Tuesday, March 13, 2007

The Importance of a (Completely) Clean Slate

As evidenced by the Republican party's not so subtle rejection of Chuck Hagel, it seems as if a break on one issue from the party lines is enough to doom a campaign or career. Hagel's comments in which he suggested that Iraq was gradually becoming another Vietnam have put his name high on the hitlist for many conservatives who see his comments as representing a supreme level of disrespect for the President and the party. It is unfortunate that maintaining a voting record 100% down party lines is necessary to keep one's support. Hagel is now loathed by Republicans and has little hope of winning back a seat in the Senate, but what is most surprising is that Hagel is not, on a whole, a middle of the road Republican. Among other agendas, Hagel believes in:

-banning abortion
-prohibiting gay marriage
-the privitization of Social Security
-the reduction of taxes for the wealthy

So, what does this mean for the 2008 on a whole? Well, for one, good luck at becoming the Republican nominee with a view on a key issue such as Iraq, abortion, or gay marriage that breaks too much with the party's general set of beliefs. With each passing week I am continually amazed that so many conservatives are voicing support for Rudy Giuliani when in fact his record paints a picture of an entirely different man than we see today. If the Republicans can separate themselves from Giuliani like they did Hagel, watch out Mr. Mayor, 9/11 won't be able to carry you to an election vicory.

The Democratic side may seem more compromising, but a similar pattern as the Republicans arises in a more suble manner. Despite the public's lack of knowledge of his platform, Barack Obama remains one of the frontrunners in the 2008 election.
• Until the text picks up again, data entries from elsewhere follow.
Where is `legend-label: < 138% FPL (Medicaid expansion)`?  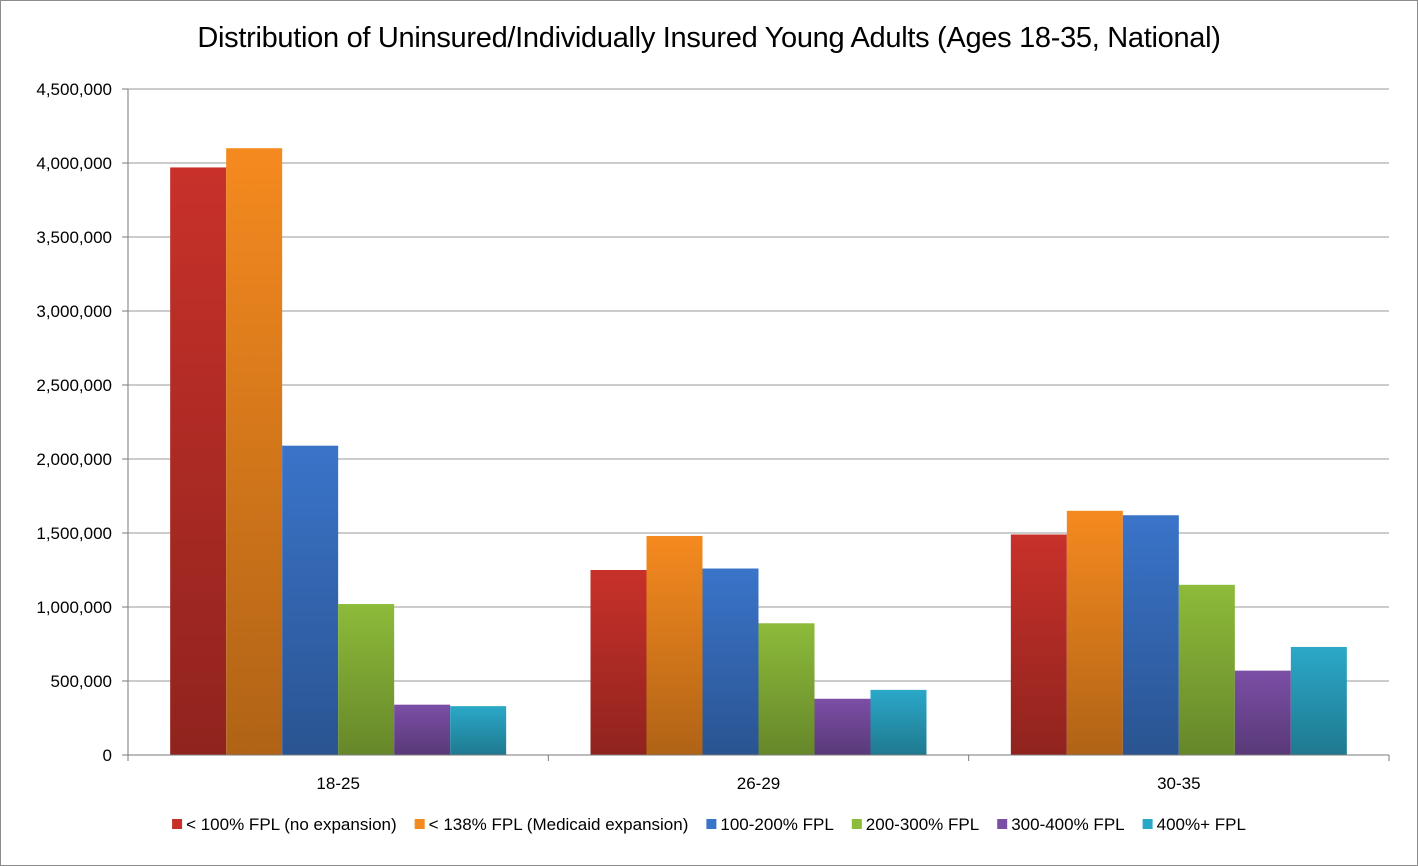
legend-label: < 138% FPL (Medicaid expansion) is located at coordinates (559, 824).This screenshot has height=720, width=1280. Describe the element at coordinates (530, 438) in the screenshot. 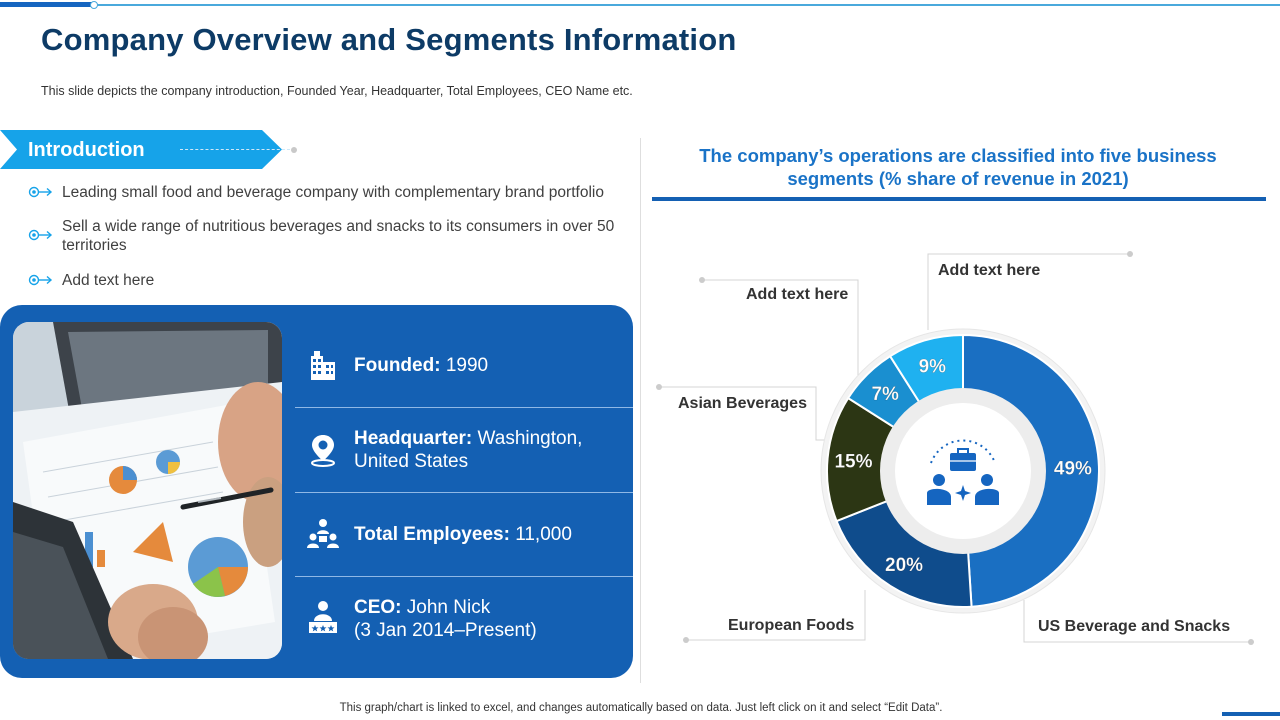

I see `headquarter-value: Washington,` at that location.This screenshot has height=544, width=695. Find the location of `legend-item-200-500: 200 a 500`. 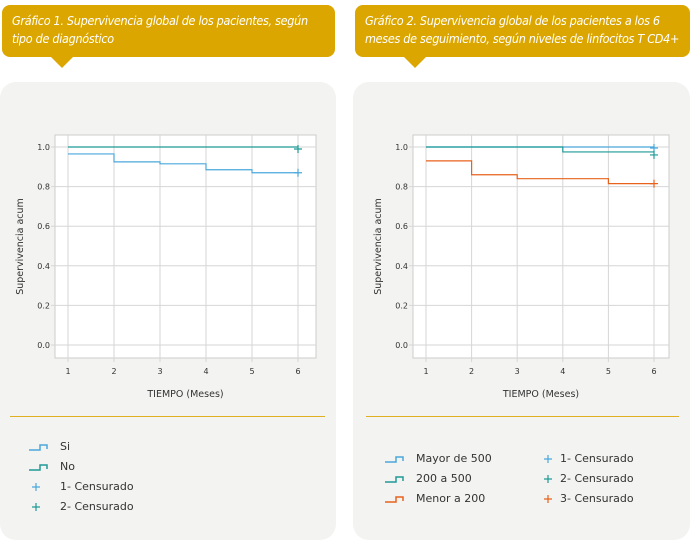

legend-item-200-500: 200 a 500 is located at coordinates (428, 478).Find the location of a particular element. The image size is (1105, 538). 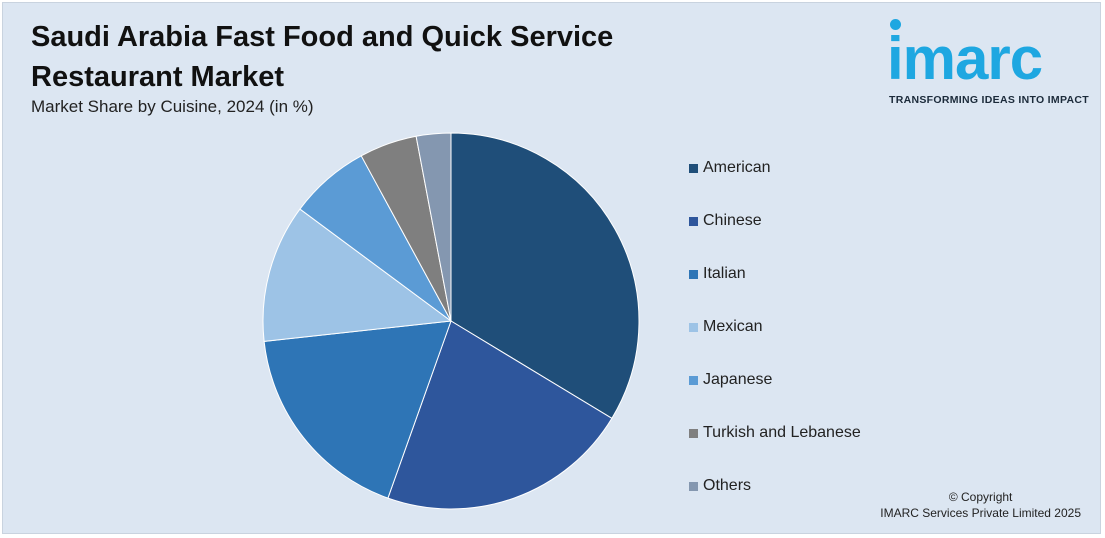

The idea of Obama is one of change and a fresh approach to politics, but he can only ride the unknown/underdog candidate wave for so long before he must step up with some big ideas and cast aside the 24/7 barage of "red, white, and blue America" slogans which have defined his public image since 2004. We have yet to see whether Obama can deliver on this, so for now let's say that he might be in a tougher spot than we think he is.